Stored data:
———

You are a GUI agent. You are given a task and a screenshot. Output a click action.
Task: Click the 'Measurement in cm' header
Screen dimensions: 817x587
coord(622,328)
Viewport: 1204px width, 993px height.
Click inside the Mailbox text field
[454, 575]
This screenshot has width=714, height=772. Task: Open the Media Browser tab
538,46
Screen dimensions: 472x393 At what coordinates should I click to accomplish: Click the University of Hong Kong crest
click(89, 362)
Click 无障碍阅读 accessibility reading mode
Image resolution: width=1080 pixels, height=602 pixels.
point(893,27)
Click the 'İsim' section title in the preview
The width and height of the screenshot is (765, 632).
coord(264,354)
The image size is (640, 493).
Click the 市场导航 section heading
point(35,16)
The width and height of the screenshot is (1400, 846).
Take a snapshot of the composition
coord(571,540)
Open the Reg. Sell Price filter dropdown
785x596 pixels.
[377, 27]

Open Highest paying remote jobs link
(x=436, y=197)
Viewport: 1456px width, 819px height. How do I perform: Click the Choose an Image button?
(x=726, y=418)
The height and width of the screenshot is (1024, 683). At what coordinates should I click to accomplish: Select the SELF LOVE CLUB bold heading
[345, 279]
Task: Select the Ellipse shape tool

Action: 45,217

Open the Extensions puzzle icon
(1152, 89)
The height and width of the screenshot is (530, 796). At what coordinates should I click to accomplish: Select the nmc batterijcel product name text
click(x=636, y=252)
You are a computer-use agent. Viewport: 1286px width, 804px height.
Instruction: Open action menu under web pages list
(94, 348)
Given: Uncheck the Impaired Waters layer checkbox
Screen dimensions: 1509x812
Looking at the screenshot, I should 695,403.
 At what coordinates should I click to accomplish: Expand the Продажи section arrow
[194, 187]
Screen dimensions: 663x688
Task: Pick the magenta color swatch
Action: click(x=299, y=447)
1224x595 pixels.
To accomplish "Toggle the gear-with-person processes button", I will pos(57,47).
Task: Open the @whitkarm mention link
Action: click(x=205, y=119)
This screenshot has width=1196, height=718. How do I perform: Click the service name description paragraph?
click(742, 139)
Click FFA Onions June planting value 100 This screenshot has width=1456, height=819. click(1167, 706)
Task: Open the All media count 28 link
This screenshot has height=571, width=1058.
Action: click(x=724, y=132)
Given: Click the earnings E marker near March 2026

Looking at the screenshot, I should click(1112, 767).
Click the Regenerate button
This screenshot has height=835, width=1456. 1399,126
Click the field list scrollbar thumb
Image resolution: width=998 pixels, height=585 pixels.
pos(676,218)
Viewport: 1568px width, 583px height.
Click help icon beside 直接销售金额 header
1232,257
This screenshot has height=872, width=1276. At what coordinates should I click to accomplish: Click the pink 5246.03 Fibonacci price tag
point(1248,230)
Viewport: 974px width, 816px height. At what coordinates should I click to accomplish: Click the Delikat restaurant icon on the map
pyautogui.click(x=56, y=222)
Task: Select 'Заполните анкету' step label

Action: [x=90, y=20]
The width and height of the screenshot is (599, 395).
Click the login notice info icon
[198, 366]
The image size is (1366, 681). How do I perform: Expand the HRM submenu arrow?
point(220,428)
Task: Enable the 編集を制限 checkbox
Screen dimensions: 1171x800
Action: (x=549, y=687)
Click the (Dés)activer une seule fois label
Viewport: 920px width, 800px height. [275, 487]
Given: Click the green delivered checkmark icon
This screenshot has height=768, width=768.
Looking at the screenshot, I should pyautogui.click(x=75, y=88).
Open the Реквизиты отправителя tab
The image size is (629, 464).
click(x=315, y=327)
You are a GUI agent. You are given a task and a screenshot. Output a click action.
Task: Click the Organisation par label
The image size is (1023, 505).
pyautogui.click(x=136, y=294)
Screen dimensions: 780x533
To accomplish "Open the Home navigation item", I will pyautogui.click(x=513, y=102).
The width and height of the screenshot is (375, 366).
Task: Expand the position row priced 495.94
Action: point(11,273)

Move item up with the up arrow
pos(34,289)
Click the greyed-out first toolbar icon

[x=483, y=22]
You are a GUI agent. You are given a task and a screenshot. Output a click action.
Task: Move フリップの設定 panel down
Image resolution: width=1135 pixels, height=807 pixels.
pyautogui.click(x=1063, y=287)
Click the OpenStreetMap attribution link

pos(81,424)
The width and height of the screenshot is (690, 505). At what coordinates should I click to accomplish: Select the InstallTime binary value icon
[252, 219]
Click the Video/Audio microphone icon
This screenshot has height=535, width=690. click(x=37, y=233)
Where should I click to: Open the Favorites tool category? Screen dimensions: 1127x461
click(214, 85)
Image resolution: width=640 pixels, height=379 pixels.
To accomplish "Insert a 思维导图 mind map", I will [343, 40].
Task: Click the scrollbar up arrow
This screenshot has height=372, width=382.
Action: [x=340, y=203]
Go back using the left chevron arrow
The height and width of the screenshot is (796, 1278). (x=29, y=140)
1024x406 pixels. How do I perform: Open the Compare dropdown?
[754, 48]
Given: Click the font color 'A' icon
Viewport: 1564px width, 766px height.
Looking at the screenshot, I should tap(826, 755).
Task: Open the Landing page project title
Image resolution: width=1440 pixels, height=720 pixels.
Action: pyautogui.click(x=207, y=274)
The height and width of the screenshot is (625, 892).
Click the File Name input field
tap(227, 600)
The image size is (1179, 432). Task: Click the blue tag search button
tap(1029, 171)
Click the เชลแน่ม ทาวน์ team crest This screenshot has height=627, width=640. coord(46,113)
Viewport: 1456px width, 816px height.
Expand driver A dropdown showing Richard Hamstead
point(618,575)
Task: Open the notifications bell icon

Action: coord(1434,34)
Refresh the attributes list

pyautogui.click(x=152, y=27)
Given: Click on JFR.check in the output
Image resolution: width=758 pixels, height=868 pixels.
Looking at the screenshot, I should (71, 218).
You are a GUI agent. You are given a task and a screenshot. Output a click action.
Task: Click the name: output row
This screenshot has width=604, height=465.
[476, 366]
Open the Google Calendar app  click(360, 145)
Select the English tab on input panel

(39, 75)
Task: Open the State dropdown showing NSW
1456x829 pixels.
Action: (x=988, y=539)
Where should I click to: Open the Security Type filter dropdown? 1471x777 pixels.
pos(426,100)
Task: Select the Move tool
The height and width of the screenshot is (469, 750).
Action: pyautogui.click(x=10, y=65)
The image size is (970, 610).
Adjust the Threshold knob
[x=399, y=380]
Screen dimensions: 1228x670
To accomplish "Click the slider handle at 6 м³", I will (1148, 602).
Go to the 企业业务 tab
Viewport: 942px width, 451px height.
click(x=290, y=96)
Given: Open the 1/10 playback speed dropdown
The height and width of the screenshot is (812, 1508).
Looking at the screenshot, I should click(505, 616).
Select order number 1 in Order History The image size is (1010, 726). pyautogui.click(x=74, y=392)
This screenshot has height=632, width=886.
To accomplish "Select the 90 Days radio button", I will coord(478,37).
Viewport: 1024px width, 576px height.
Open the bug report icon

———

Problem details: Exact copies of all the entries above should be returned.

Problem solution:
You are a GUI agent. You are given a task and a screenshot. Output a click action.
Task: Click the 'Measurement in cm' header
Screen dimensions: 817x587
coord(622,328)
Viewport: 1204px width, 993px height.
Click inside the Mailbox text field
[454, 575]
This screenshot has width=714, height=772. Task: Open the Media Browser tab
538,46
Screen dimensions: 472x393 At what coordinates should I click to accomplish: Click the University of Hong Kong crest
click(89, 362)
Click 无障碍阅读 accessibility reading mode
Image resolution: width=1080 pixels, height=602 pixels.
point(893,27)
Click the 'İsim' section title in the preview
The width and height of the screenshot is (765, 632).
coord(264,354)
The image size is (640, 493).
Click the 市场导航 section heading
point(35,16)
The width and height of the screenshot is (1400, 846).
Take a snapshot of the composition
coord(571,540)
Open the Reg. Sell Price filter dropdown
785x596 pixels.
[377, 27]

Open Highest paying remote jobs link
(x=436, y=197)
Viewport: 1456px width, 819px height. How do I perform: Click the Choose an Image button?
(x=726, y=418)
The height and width of the screenshot is (1024, 683). At what coordinates should I click to accomplish: Select the SELF LOVE CLUB bold heading
[345, 279]
Task: Select the Ellipse shape tool

Action: 45,217

Open the Extensions puzzle icon
(1152, 89)
The height and width of the screenshot is (530, 796). At what coordinates should I click to accomplish: Select the nmc batterijcel product name text
click(x=636, y=252)
You are a computer-use agent. Viewport: 1286px width, 804px height.
Instruction: Open action menu under web pages list
(94, 348)
Given: Uncheck the Impaired Waters layer checkbox
Screen dimensions: 1509x812
Looking at the screenshot, I should 695,403.
 At what coordinates should I click to accomplish: Expand the Продажи section arrow
[194, 187]
Screen dimensions: 663x688
Task: Pick the magenta color swatch
Action: click(x=299, y=447)
1224x595 pixels.
To accomplish "Toggle the gear-with-person processes button", I will pos(57,47).
Task: Open the @whitkarm mention link
Action: click(x=205, y=119)
This screenshot has width=1196, height=718. How do I perform: Click the service name description paragraph?
click(742, 139)
Click FFA Onions June planting value 100 This screenshot has width=1456, height=819. click(1167, 706)
Task: Open the All media count 28 link
This screenshot has height=571, width=1058.
Action: click(x=724, y=132)
Given: Click the earnings E marker near March 2026

Looking at the screenshot, I should click(1112, 767).
Click the Regenerate button
This screenshot has height=835, width=1456. 1399,126
Click the field list scrollbar thumb
Image resolution: width=998 pixels, height=585 pixels.
pos(676,218)
Viewport: 1568px width, 583px height.
Click help icon beside 直接销售金额 header
1232,257
This screenshot has height=872, width=1276. At what coordinates should I click to accomplish: Click the pink 5246.03 Fibonacci price tag
point(1248,230)
Viewport: 974px width, 816px height. At what coordinates should I click to accomplish: Click the Delikat restaurant icon on the map
pyautogui.click(x=56, y=222)
Task: Select 'Заполните анкету' step label

Action: [x=90, y=20]
The width and height of the screenshot is (599, 395).
Click the login notice info icon
[198, 366]
The image size is (1366, 681). How do I perform: Expand the HRM submenu arrow?
point(220,428)
Task: Enable the 編集を制限 checkbox
Screen dimensions: 1171x800
Action: (x=549, y=687)
Click the (Dés)activer une seule fois label
Viewport: 920px width, 800px height. [275, 487]
Given: Click the green delivered checkmark icon
This screenshot has height=768, width=768.
Looking at the screenshot, I should pyautogui.click(x=75, y=88).
Open the Реквизиты отправителя tab
The image size is (629, 464).
click(x=315, y=327)
You are a GUI agent. You are given a task and a screenshot. Output a click action.
Task: Click the Organisation par label
The image size is (1023, 505).
pyautogui.click(x=136, y=294)
Screen dimensions: 780x533
To accomplish "Open the Home navigation item", I will pyautogui.click(x=513, y=102).
The width and height of the screenshot is (375, 366).
Task: Expand the position row priced 495.94
Action: point(11,273)

Move item up with the up arrow
pos(34,289)
Click the greyed-out first toolbar icon

[x=483, y=22]
You are a GUI agent. You are given a task and a screenshot. Output a click action.
Task: Move フリップの設定 panel down
Image resolution: width=1135 pixels, height=807 pixels.
pyautogui.click(x=1063, y=287)
Click the OpenStreetMap attribution link

pos(81,424)
The width and height of the screenshot is (690, 505). At what coordinates should I click to accomplish: Select the InstallTime binary value icon
[252, 219]
Click the Video/Audio microphone icon
This screenshot has height=535, width=690. click(x=37, y=233)
Where should I click to: Open the Favorites tool category? Screen dimensions: 1127x461
click(214, 85)
Image resolution: width=640 pixels, height=379 pixels.
To accomplish "Insert a 思维导图 mind map", I will [343, 40].
Task: Click the scrollbar up arrow
This screenshot has height=372, width=382.
Action: [x=340, y=203]
Go back using the left chevron arrow
The height and width of the screenshot is (796, 1278). (x=29, y=140)
1024x406 pixels. How do I perform: Open the Compare dropdown?
[754, 48]
Given: Click the font color 'A' icon
Viewport: 1564px width, 766px height.
Looking at the screenshot, I should tap(826, 755).
Task: Open the Landing page project title
Image resolution: width=1440 pixels, height=720 pixels.
Action: pyautogui.click(x=207, y=274)
The height and width of the screenshot is (625, 892).
Click the File Name input field
tap(227, 600)
The image size is (1179, 432). Task: Click the blue tag search button
tap(1029, 171)
Click the เชลแน่ม ทาวน์ team crest This screenshot has height=627, width=640. coord(46,113)
Viewport: 1456px width, 816px height.
Expand driver A dropdown showing Richard Hamstead
point(618,575)
Task: Open the notifications bell icon

Action: coord(1434,34)
Refresh the attributes list

pyautogui.click(x=152, y=27)
Given: Click on JFR.check in the output
Image resolution: width=758 pixels, height=868 pixels.
Looking at the screenshot, I should (71, 218).
You are a GUI agent. You are given a task and a screenshot. Output a click action.
Task: Click the name: output row
This screenshot has width=604, height=465.
[476, 366]
Open the Google Calendar app  click(360, 145)
Select the English tab on input panel

(39, 75)
Task: Open the State dropdown showing NSW
1456x829 pixels.
Action: (x=988, y=539)
Where should I click to: Open the Security Type filter dropdown? 1471x777 pixels.
pos(426,100)
Task: Select the Move tool
The height and width of the screenshot is (469, 750).
Action: pyautogui.click(x=10, y=65)
The image size is (970, 610).
Adjust the Threshold knob
[x=399, y=380]
Screen dimensions: 1228x670
To accomplish "Click the slider handle at 6 м³", I will (1148, 602).
Go to the 企业业务 tab
Viewport: 942px width, 451px height.
click(x=290, y=96)
Given: Open the 1/10 playback speed dropdown
The height and width of the screenshot is (812, 1508).
Looking at the screenshot, I should click(505, 616).
Select order number 1 in Order History The image size is (1010, 726). pyautogui.click(x=74, y=392)
This screenshot has height=632, width=886.
To accomplish "Select the 90 Days radio button", I will coord(478,37).
Viewport: 1024px width, 576px height.
Open the bug report icon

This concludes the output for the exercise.